Regarding the productization of these models, two questions come to mind: which model should be used, and how can it be deployed at scale and safely? This article aims to answer these questions. We propose a method called RAQ (Relative Answer Quality) that assesses different LLMs by comparing and ranking their answers using an independent LLM. The key differentiator of our approach is that it can be easily integrated into any workflow and can assess any set of LLMs on any domain/subject/use case. RAQ can be used in an organization with a dataset with questions and correct answers on a specific subject, but it can also be applied when no such dataset exists. Another advantage of our proposed method is that the dataset size can be quantified. We use statistical tests to determine if the differences in ranks are significant, allowing the ML practitioner to confidently determine if one LLM is better than another. The rank is essentially based on their proximity to the ground truth answer, regardless of the domain/subject/use case of the data being evaluated.

To answer the second question, we demonstrate how easy it is to transition from research to a production-level solution using NVIDIA’s new NIM microservices. NIM allows the deployment of LLMs at scale, first with rapid prototyping using an NVIDIA hosted service and, for production, self-hosted deployment on any private cloud or physical hardware. The inference engines for the combination of accelerated hardware setups and leading open models are already optimized out of the box. Thus, it enables us to set up the infrastructure with minimal effort. Additionally, it provides flexibility in fine-tuning the models with LoRA.

As always, the code is available on our GitHub.

RAQ: Relative Answer Quality

As mentioned before, there was a huge investment in the research and development of open-source LLMs after the release of ChatGPT. In fact, nearly every week, a new model or a variant of a model is being released. With so many options, how can one choose the best model for their use case?

Quantitative metrics such as inference time are important and should be considered when selecting your LLM. Nevertheless, an LLM with high inference speed and low quality of response might not be a good option.

Assessing an LLM qualitatively on a specific use case is a manual and time-consuming task because one needs to evaluate the model based on hundreds of questions. This is highly subjective and requires reading hundreds of answers and comparing them with the ground truth answer. Therefore, to overcome this problem and reduce the manual work associated with assessing the quality of response, we propose RAQ.

The RAQ framework relies on an independent LLM that receives the questions, ground truth answers, and answers of a set of LLMs.
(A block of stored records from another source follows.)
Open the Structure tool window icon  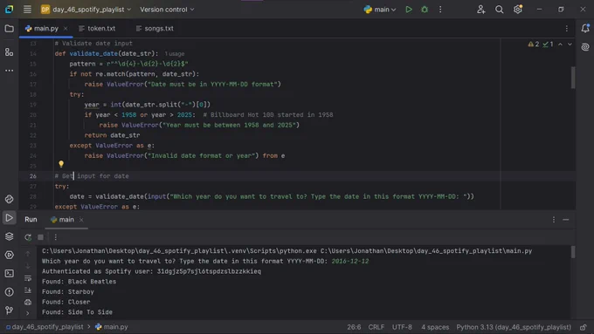(9, 51)
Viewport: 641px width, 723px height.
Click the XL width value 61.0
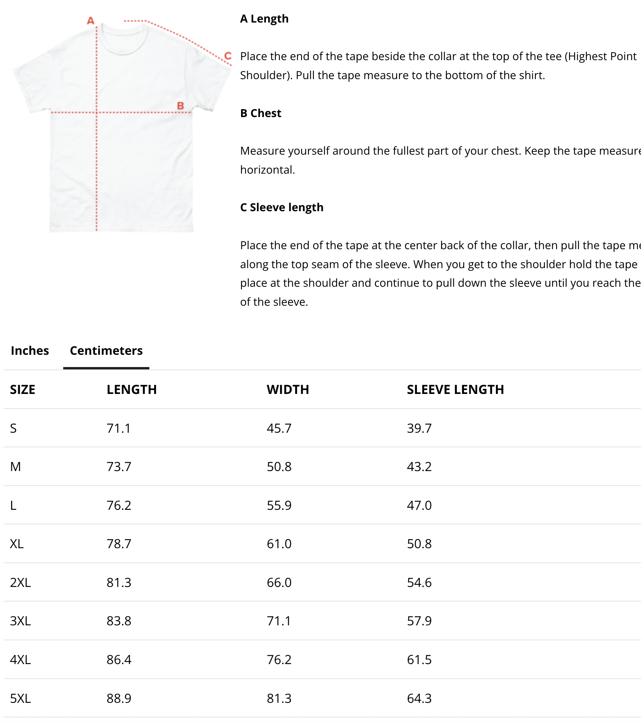click(279, 544)
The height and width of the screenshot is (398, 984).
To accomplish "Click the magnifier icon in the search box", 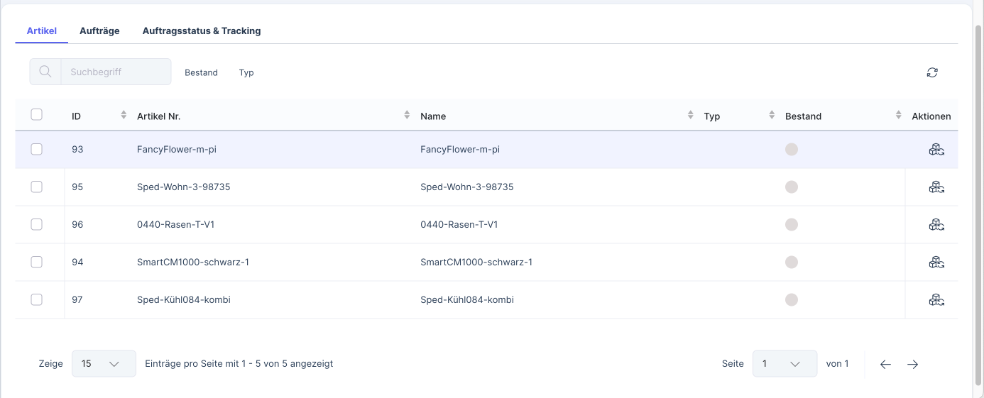I will pyautogui.click(x=45, y=72).
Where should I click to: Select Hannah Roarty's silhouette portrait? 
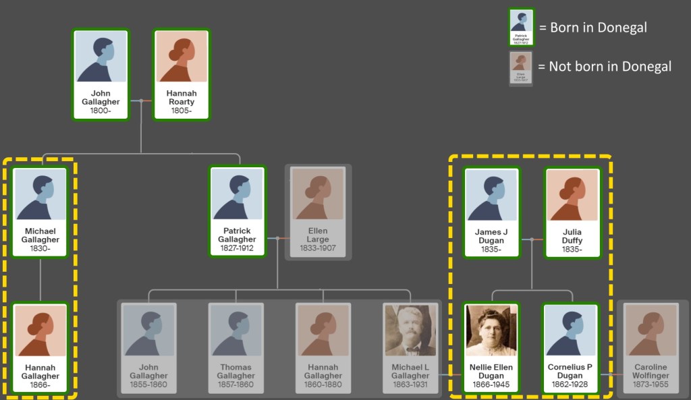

It uses the independent LLM to rank them based on how good they are when compared to the ground truth. An extension of RAQ can be developed when no dataset with questions and answers exists. In that case, we can use another independent LLM to create those for us. There is also the hybrid setup, where a small dataset exists but not sufficient for us to run RAQ. In this case, we can leverage that small dataset as a seed to create similar examples using an independent LLM, following a semi-synthetic approach.

The independent LLMs can contain biases and other potential problems. In order to overcome that, we propose two options: i) selecting the best available open-source or close-source model or ii) selecting a pool of the best-in-class models and running RAQ for each independent LLM. The latter requires an additional step before applying the general RAQ framework. The results need to be aggregated by computing the median and standard deviation of the ranks beforehand. One critical point for RAQ is to ensure that the independent LLMs or set of LLMs are not present in the set of LLMs we are evaluating. Otherwise, we would introduce a strong bias towards that particular model or set of models.

Finally, RAQ can also include additional metrics to provide a complete comparison of the set of LLMs. For example, we can compute the words per second and average answer length. These allow additional data points on model performance and verbosity.

RAQ in action

We start by creating the following prompt: we ask the independent LLM to compare and rank the LLM IDs based on the quality of their answers.

Based on the correct answer: {Ground Truth Answer}, rank the IDs of the following answers from the most to the least correct one:
ID: 1 Answer: {LLM 1 Answer}
ID: 2 Answer: {LLM 2 Answer}
ID: 3 Answer: {LLM 3 Answer}
...
 

We run this process multiple times and record all the rankings provided. After collecting the rankings for all questions, we perform Dunn’s Multiple Comparison Test [2]. It helps us to understand if there are significant differences between the ranks of all LLMs or if they perform similarly. This test performs pairwise comparisons between each independent group and tells which groups are statistically significantly different at a pre-defined significant level, usually 5%.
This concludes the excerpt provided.